Girişim Sermayesi Yatırım Ortaklığı, kayıtlı sermayeli olarak kurulan ve çıkarılmış sermayelerini esas olarak girişim sermayesi yatırımlarına yönelten ortaklıklardır. Bu ortaklıklar, aktif toplamının en az yüzde 51’ini girişim sermayesi yatırımlarına yatırmak zorundalar.

Bugün açıklamaya çalıştığım yeni yasal düzenlemeler ile özel sektöre 2022 yılından itibaren getirilen, girişim sermayesi yatırım fon ve ortaklıkları ile kuluçka merkezlerine yatırım yapılması zorunluluğu, bu kurumlara yatırımı çok ciddi miktarda artıracaktır.
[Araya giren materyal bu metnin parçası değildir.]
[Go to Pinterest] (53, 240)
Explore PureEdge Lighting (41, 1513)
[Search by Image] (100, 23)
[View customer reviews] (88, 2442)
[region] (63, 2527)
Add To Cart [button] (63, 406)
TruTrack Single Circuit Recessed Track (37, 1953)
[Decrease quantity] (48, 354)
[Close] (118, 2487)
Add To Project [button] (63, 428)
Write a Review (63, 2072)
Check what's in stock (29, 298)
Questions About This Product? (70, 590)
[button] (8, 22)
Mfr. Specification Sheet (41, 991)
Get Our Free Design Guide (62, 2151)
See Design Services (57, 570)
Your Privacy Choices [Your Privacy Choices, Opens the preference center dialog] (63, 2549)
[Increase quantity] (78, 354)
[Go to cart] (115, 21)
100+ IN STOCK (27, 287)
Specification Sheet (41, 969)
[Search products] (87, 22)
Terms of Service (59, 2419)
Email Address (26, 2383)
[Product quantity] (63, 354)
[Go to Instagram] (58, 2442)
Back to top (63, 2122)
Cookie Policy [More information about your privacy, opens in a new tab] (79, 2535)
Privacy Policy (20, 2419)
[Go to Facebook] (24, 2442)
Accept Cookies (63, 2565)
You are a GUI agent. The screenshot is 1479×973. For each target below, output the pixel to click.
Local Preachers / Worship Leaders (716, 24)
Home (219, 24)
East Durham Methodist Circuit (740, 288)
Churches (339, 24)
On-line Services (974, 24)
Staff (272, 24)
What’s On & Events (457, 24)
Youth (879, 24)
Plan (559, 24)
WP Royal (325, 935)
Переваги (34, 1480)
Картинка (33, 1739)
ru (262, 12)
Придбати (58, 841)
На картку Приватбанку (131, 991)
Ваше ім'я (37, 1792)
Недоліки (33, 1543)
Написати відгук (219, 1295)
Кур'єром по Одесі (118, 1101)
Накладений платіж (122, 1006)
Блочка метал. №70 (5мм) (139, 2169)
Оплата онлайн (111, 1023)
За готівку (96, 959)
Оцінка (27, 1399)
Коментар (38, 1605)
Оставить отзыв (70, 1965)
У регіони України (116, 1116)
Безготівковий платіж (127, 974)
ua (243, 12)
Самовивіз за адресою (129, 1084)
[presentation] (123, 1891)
Bu amaçla çok sayıda yeni girişim sermayesi fonu ve diğer kurumların kurulacağını tahmin ediyorum.

Gelecek yazımda girişim sermayesi yatırım fon ve ortaklıklarından elde edilen gelirlerin vergilendirilmesini ele alacağım.
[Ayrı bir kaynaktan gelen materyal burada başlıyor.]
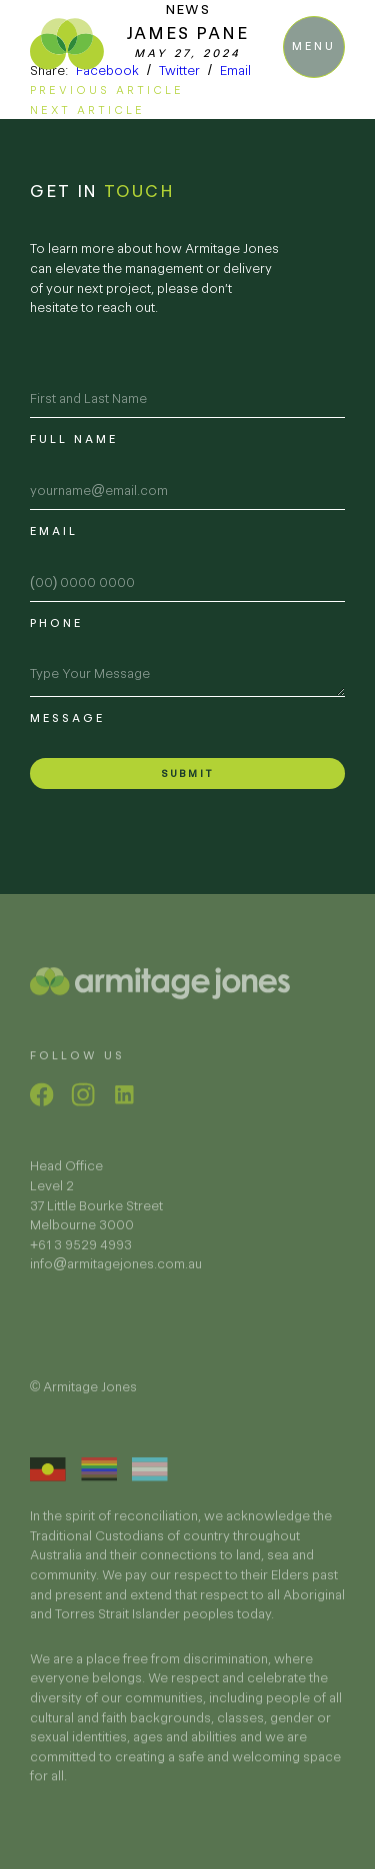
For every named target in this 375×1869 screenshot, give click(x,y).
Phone (56, 623)
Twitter (179, 70)
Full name (74, 439)
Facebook (107, 70)
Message (67, 718)
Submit (187, 773)
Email (235, 70)
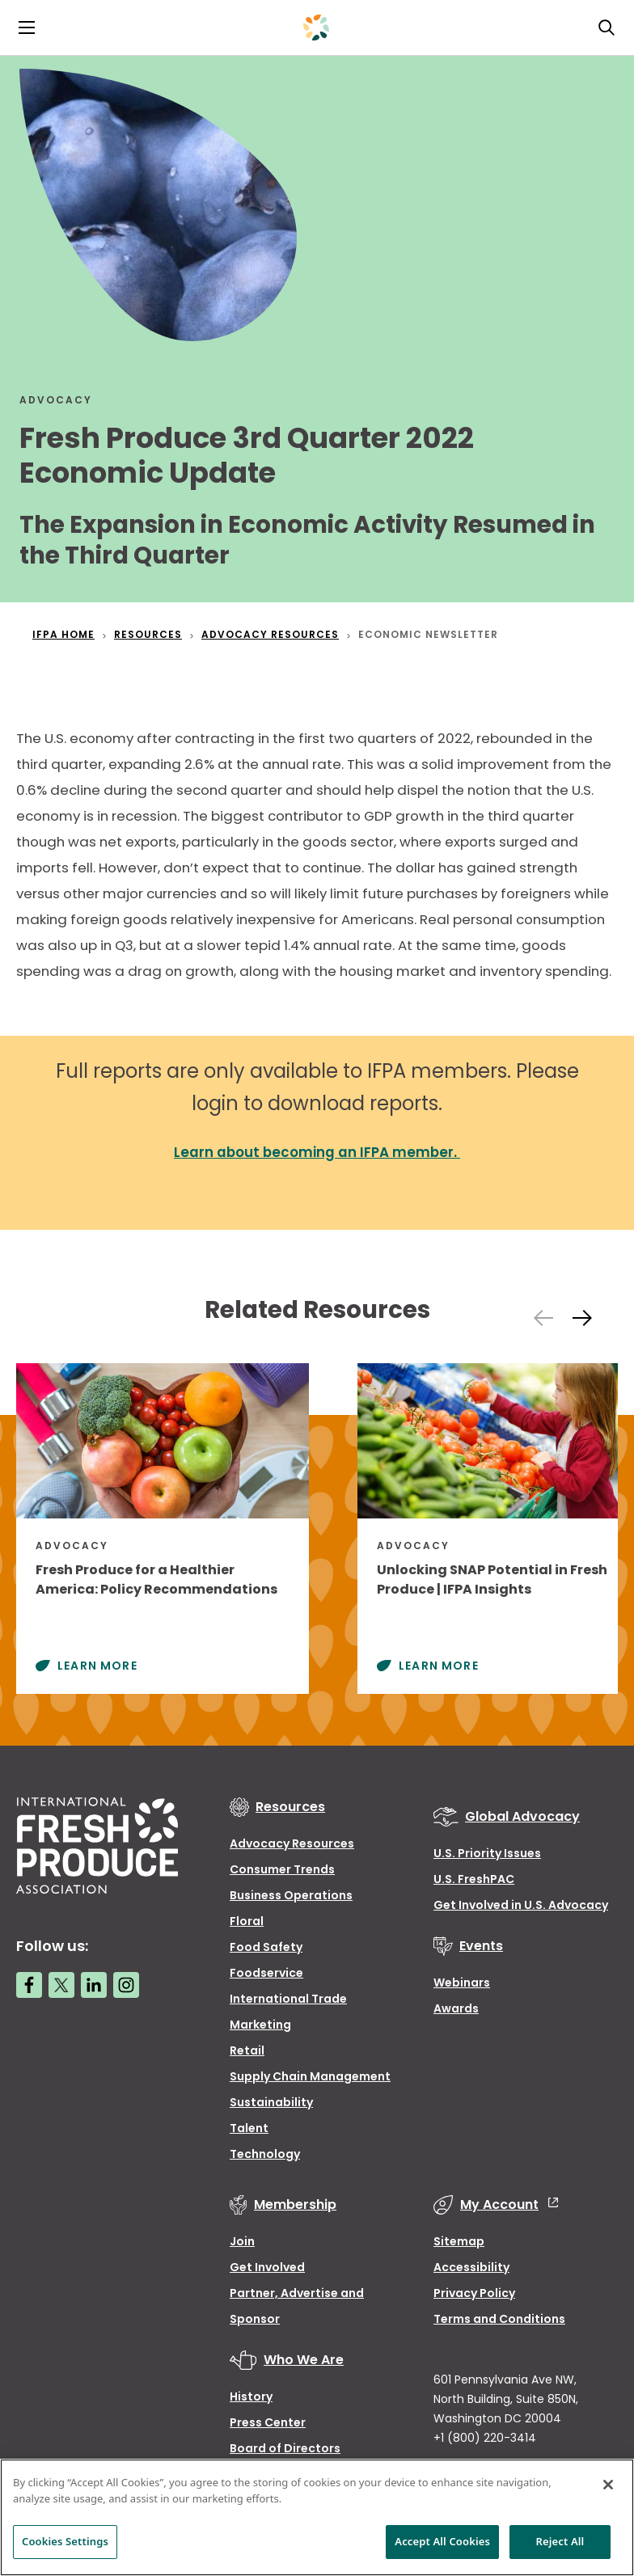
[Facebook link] (29, 1985)
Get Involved (267, 2267)
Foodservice (266, 1973)
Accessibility (471, 2267)
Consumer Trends (282, 1869)
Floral (247, 1921)
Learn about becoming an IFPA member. (317, 1152)
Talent (249, 2128)
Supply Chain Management (310, 2076)
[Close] (608, 2484)
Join (242, 2241)
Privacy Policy (474, 2293)
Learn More (97, 1666)
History (251, 2396)
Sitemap (458, 2241)
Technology (265, 2154)
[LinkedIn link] (94, 1985)
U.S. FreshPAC (473, 1879)
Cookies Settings (65, 2541)
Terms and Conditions (499, 2319)
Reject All (560, 2541)
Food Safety (266, 1947)
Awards (456, 2008)
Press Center (268, 2422)
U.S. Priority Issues (487, 1853)
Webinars (461, 1982)
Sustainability (271, 2102)
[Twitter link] (61, 1985)
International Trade (288, 1999)
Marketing (260, 2024)
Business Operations (291, 1895)
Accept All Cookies (442, 2541)
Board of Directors (285, 2448)
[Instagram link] (126, 1985)
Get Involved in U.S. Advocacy (520, 1905)
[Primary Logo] (316, 27)
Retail (247, 2050)
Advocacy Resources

[1] 4691 sayılı Kanuna eklenen Ek 3. madde ile 5746 sayılı Kanunun 3. maddesine eklenen 14. fıkra

[2] Kuluçka merkezi (inkübatör), özellikle genç ve yeni işletmeleri geliştirmek amacıyla; girişimcilere teknoloji geliştirme bölgesi içinde veya dışında ofis hizmetleri, ekipman desteği, yönetim desteği, mali kaynaklara erişim, kritik iş ve teknik destek hizmetlerinin bir çatı altında tek elden sağlandığı yapıları ifade ediyor.
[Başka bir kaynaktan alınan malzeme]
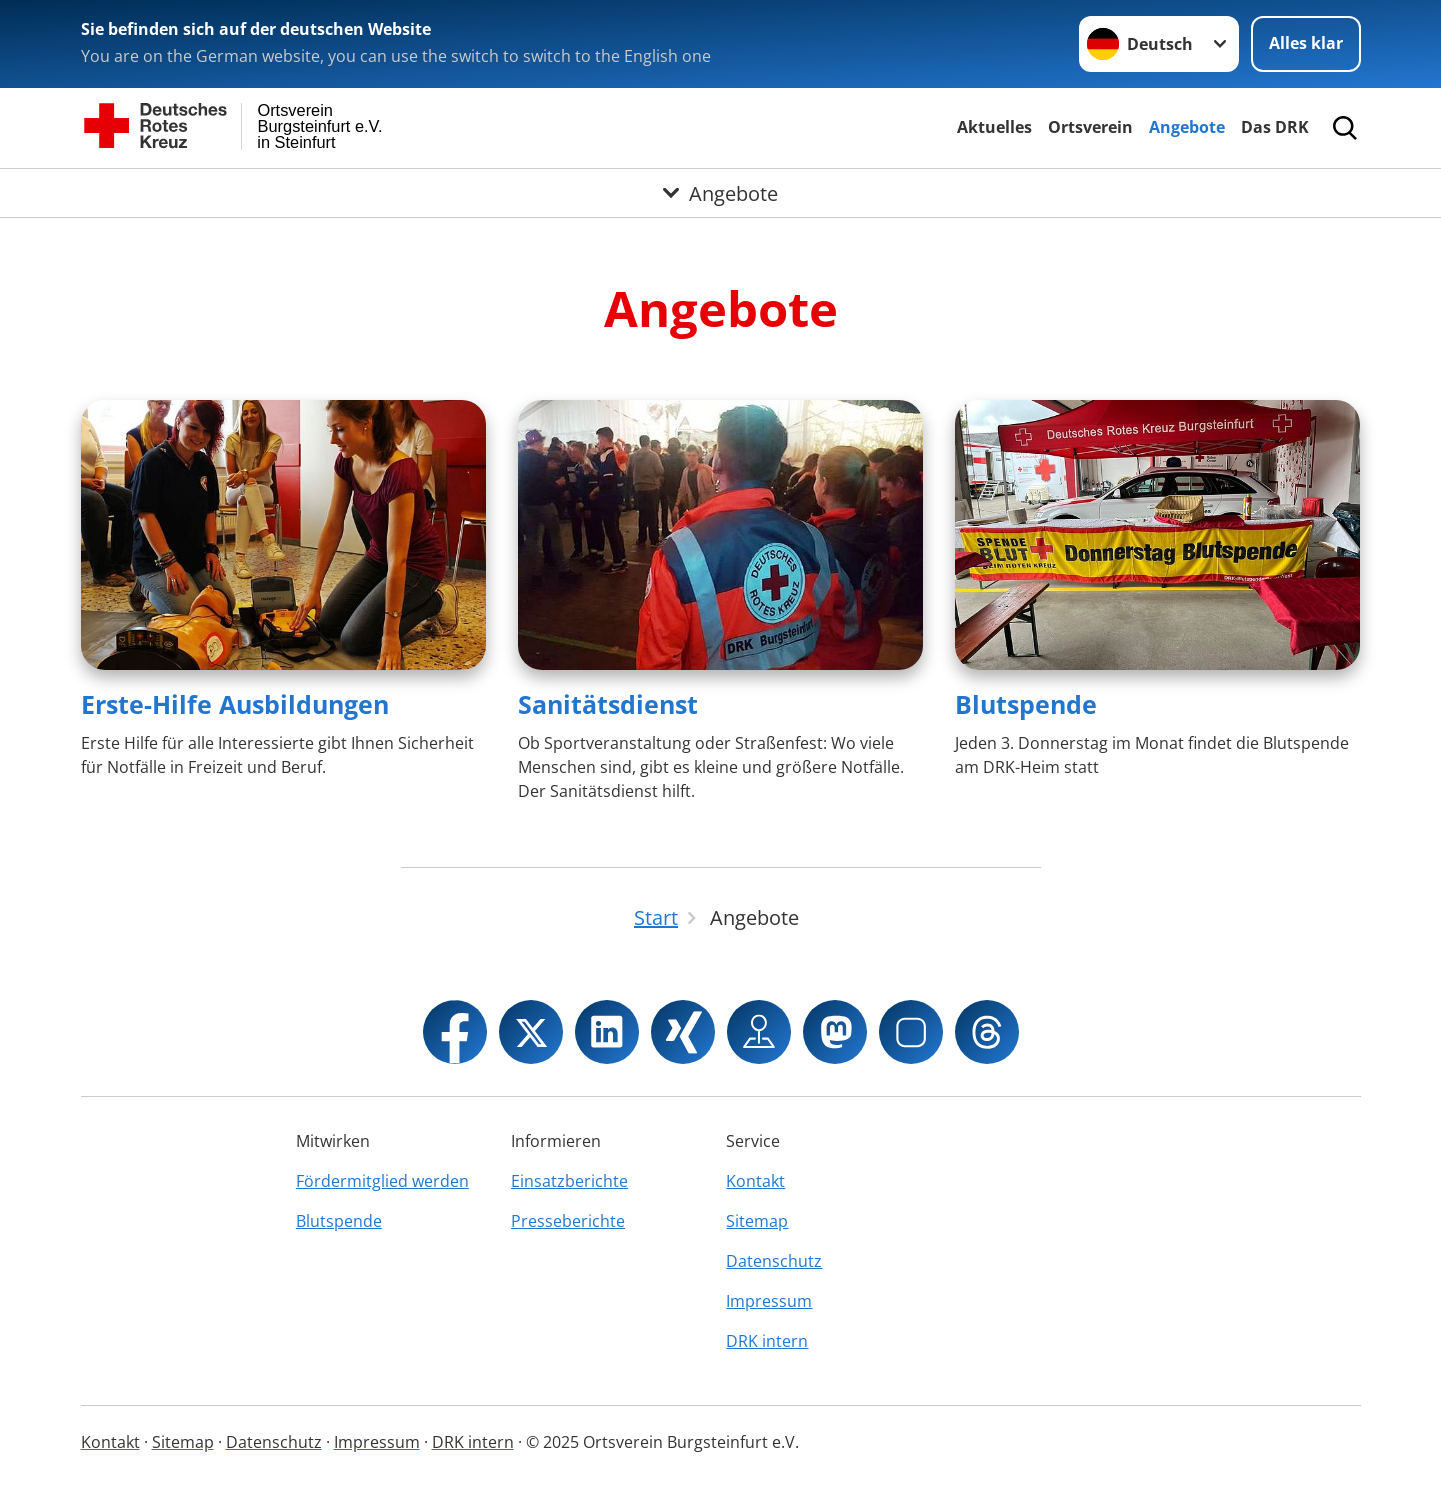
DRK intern (767, 1341)
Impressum (769, 1301)
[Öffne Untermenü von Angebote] (720, 193)
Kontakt (755, 1181)
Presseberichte (568, 1221)
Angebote (1187, 127)
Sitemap (757, 1221)
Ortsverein (1090, 127)
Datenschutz (774, 1261)
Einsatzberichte (569, 1181)
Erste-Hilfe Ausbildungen (235, 704)
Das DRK (1275, 127)
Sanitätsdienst (608, 704)
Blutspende (1026, 704)
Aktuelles (994, 127)
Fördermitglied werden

[3] Nitelikli yatırımcı, Sermaye Piyasası Kurulu’nun yatırım kuruluşlarına ilişkin düzenlemelerinde tanımlanan ve talebe dayalı olarak profesyonel kabul edilenler de dahil profesyonel müşterilerdir. Yatırım fonları, emeklilik fonları, menkul kıymetler yatırım ortaklıkları, girişim sermayesi yatırım ortaklıkları, gayrimenkul yatırım ortaklıkları, aracı kurumlar, bankalar, sigorta şirketleri, özel finans kurumları, portföy yönetim şirketleri, emekli ve yardım sandıkları, vakıflar, 506 sayılı Sosyal Sigortalar Kanununun geçici 20 nci maddesi uyarınca kurulmuş olan sandıklar, kamuya yararlı dernekler ile nitelikleri itibariyle bu kurumlara benzer olduğu Kurulca belirlenecek diğer yatırımcılar ve en az 1 milyon Türk Lirası tutarında Türk ve/veya yabancı para ve sermaye piyasası aracına sahip olan gerçek ve tüzel kişiler nitelikli yatırımcılar arasında yer almaktadır.